After the expulsion of the Ottomans, in the second half of the 18th century, the parcelling of plots in the immediate vicinity of Pest resulted in the acceleration of urbanization: an increasing number of houses appeared again in the area. The Orthodox cemetery was still in operation but on a smaller and smaller area. After 1793 it was no longer marked on the maps depicting Pest. By 1830, houses with small floor spaces were built on the site, a total of ten. According to the address registers of the time, these buildings were inhabited mainly by cobblers, millers, fishermen and boaters. The proximity of the riverbank and the market operating there attracted an increasing number of fruit and vegetable traders as well as butchers in the 1870s and 1880s.

Part of a map from 1872, on which the Fővámpalota (‘Main Customs Palace’) can already be seen next to Sótér (Salt Square), today's Fővám Square, but today’s Great Market Hall and Csarnok Square there are houses marked in red (Source: Ferencváros Local History Collection)

Practical thinking resulted in these traders looking for a place to live as close as possible to their place of work. They were not very nice or eye-catching, but they satisfied the most important needs. The situation changed fundamentally around 1895.

By this time, the iron frame of the Great Market Hall was already standing, but behind the huge building, it became necessary to create a space to ensure the hall could be approached from all directions after its opening planned for 1896. The ten residential houses were demolished, and after the earthworks, Ferencváros got a new square. Naming was no longer a complicated task.

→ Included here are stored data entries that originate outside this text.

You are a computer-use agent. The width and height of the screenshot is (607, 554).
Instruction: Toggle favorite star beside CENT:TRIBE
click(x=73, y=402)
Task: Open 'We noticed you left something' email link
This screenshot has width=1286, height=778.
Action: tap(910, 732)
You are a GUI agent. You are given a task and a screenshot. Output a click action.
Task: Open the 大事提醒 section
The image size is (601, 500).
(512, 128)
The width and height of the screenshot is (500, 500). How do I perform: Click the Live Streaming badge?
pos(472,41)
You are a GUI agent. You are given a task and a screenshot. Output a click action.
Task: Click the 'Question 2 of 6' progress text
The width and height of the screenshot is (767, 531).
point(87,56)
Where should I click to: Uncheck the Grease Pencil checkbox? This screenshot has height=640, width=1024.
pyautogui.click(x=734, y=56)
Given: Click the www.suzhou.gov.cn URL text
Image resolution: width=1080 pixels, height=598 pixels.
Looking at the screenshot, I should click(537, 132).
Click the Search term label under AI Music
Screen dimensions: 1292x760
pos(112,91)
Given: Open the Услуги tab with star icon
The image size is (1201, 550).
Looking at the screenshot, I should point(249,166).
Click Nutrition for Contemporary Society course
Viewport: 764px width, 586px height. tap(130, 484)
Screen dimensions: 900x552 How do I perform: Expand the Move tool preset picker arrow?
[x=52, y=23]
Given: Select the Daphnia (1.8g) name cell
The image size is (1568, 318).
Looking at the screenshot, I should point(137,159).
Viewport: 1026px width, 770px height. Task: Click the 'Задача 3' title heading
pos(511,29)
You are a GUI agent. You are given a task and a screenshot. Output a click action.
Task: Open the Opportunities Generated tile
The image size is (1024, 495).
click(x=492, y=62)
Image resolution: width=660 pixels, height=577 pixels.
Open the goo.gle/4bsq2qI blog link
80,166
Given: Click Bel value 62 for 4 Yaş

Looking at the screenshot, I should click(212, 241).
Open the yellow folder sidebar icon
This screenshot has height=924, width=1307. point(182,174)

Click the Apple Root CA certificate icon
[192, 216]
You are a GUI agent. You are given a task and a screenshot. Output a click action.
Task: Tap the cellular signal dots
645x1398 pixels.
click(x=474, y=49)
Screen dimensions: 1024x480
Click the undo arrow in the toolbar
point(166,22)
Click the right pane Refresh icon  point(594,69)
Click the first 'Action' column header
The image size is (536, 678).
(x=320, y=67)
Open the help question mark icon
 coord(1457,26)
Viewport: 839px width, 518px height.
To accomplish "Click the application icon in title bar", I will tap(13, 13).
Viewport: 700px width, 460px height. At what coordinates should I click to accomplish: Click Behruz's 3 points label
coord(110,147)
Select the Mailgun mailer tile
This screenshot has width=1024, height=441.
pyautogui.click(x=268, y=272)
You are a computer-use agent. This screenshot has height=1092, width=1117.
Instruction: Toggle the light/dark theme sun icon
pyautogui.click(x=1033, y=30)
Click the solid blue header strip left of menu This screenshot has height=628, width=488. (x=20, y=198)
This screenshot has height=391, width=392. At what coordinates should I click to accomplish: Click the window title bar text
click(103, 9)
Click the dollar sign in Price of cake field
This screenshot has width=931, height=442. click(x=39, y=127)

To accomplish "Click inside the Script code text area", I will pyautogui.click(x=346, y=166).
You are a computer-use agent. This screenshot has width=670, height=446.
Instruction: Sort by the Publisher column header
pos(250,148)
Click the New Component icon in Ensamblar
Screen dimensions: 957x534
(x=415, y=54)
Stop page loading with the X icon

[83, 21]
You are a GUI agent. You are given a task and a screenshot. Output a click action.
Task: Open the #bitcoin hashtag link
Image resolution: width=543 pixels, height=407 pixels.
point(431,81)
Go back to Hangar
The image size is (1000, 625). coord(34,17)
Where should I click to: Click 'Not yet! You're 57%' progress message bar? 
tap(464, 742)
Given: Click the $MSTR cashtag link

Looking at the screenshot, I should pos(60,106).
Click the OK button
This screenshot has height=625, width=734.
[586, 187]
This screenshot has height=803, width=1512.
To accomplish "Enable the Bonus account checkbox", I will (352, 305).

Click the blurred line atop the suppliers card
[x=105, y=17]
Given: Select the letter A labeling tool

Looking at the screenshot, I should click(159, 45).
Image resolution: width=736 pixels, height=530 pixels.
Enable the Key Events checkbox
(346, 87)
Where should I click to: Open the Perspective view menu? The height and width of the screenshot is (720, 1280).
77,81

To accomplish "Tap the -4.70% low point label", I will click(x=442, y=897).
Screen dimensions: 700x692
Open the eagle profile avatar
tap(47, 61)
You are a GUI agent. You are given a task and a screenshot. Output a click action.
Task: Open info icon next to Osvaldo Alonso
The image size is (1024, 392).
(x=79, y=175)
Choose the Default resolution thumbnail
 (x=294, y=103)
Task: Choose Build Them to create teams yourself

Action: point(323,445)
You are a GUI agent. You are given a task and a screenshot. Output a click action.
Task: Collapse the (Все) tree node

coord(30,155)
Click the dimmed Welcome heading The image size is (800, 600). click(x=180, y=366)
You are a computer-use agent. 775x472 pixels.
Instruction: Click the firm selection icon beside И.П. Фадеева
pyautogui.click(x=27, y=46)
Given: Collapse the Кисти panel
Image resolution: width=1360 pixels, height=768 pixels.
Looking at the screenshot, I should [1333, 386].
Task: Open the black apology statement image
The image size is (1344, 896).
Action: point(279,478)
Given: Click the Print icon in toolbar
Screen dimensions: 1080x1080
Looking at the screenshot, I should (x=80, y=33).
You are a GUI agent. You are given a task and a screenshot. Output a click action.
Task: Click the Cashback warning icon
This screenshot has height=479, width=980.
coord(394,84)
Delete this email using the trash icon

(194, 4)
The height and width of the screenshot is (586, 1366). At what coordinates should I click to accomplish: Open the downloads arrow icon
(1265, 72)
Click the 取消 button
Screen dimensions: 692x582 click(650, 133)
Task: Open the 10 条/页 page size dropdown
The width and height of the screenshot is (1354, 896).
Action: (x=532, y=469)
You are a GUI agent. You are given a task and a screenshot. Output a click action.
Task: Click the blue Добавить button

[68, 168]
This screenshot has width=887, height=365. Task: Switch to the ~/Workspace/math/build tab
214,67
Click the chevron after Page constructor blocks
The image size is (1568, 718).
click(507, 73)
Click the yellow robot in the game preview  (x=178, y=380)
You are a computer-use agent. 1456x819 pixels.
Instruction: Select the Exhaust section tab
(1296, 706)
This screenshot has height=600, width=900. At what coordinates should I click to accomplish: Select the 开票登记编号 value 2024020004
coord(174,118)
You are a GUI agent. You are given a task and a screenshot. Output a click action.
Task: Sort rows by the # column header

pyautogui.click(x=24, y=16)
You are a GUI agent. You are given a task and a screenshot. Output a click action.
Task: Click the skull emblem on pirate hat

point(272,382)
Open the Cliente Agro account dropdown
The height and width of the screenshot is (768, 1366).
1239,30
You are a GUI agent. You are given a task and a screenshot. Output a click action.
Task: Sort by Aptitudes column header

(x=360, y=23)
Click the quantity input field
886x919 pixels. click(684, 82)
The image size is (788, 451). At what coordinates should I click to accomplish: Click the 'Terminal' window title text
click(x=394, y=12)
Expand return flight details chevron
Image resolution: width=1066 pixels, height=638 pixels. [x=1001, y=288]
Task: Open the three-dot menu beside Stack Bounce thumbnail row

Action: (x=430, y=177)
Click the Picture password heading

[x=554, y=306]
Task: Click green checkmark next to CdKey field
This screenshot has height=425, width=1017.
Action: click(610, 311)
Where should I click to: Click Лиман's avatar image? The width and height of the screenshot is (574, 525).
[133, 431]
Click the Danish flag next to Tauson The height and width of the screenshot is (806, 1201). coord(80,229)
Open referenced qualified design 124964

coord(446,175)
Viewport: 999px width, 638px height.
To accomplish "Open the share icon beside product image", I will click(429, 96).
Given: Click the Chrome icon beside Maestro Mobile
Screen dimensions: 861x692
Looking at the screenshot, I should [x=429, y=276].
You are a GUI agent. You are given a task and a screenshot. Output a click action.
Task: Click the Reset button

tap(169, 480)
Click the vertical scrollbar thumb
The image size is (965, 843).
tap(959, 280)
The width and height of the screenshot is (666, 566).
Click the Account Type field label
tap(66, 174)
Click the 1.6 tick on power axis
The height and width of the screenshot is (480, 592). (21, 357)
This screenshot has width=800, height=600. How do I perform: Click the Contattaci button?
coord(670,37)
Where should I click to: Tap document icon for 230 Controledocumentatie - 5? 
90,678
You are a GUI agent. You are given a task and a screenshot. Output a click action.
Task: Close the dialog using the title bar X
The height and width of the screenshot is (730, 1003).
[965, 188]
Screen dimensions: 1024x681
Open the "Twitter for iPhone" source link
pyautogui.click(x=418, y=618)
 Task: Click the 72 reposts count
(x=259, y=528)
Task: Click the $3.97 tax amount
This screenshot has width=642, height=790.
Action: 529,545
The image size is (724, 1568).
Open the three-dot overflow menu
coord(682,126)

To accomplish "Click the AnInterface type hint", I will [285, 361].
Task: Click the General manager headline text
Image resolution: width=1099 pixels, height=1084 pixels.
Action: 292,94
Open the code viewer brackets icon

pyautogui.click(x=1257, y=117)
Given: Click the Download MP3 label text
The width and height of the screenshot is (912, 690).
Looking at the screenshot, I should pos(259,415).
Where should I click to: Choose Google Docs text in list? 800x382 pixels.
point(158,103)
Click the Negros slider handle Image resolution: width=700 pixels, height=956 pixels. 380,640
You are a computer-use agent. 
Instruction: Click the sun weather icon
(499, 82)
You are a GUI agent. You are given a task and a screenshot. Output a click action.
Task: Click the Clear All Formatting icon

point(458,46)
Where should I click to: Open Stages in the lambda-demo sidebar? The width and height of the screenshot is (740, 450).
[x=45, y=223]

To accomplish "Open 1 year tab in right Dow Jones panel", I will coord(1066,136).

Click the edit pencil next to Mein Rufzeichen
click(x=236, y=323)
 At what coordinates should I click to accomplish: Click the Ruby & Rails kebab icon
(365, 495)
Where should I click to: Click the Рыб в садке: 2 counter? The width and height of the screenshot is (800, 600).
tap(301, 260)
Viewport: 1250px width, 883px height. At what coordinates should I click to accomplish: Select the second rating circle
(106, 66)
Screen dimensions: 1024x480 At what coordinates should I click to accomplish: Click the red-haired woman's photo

This 1903 map already shows the Great Market Hall and the small Csarnok Square (Source: Ferencváros Local History Collection)

In the following decades, Csarnok Square was the venue for open-air markets, where vendors, who did not have their own stand in the Vásárcsarnok, sold their goods. Mainly florists, vegetable growers, and merchants who offered household utensils to those interested worked here. 

Buyers and sellers on Csarnok Square in 1957 (Source: Fortepan / No.: 129397)

The advent and growth of car traffic from the 1960s onwards has steadily pushed sales into smaller and smaller spaces. Now the need for parking only allows space for Christmas tree vendors a few days a year before the holidays.

Vegetable vendors are no longer on Csarnok Square, but Christmas tree vendors still offered pine trees before the holidays in 1959 (Source: Fortepan / No.: 117123)

On the east and north sides of the square, meanwhile, houses were built that provided modern housing at the turn of the century for those wishing to move here (very often descendants of merchants who had moved in 20-30 years earlier). The house at 5 Csarnok Square was built in 1897, commisioned by Gusztáv and Zsigmond Politzer. The brothers turned their wealth from the food trade into stocks.

The house was originally designed by architect Sándor Staerk in a way that the ground floor tract - which also had a facade facing Gönczy Pál Street and Erkel Street - besides housing a restaurant, it provided fishmongers with a way to store their fresh merchandise and transport it to the market hall.

Building at 5 Csarnok Square around 1970 (Photo: Ferencváros Local History Collection)

Building at 5 Csarnok Square in 2021 (Photo: Tímea Simon)

The huge building at 3–4 Csarnok Square was built in 1905 according to the plans of István Paulheim. In 1917, a member of the architectural dynasty sold the house to a certain pepper wholesaler named József Mahdal, who had his own stand since the market hall had opened. The vast majority of tenants in the buildings were also involved in the grocery trade. A large-scale restaurant, the Csarnok Kávéház (Market Hall Café) operated on the ground floor and was a popular spot for wholesalers.

House at 3-4 Csarnok Square around 1970 (Photo: Ferencváros Local History Collection)

House at 3-4 Csarnok Square in 2021 (Photo: Tímea Simon)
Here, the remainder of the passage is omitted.